* _What to do_
With every line kept intact, print the entries that appear below.

(Excerpts from a dataset)
* * * * *

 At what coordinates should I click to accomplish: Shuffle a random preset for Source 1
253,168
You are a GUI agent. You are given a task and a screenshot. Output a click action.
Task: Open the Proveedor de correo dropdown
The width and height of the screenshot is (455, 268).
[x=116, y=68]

* * * * *

* _Worked solution_
 At what coordinates should I click to accomplish: Shuffle a random preset for Source 1
253,168
You are a GUI agent. You are given a task and a screenshot. Output a click action.
Task: Open the Proveedor de correo dropdown
The width and height of the screenshot is (455, 268).
[x=116, y=68]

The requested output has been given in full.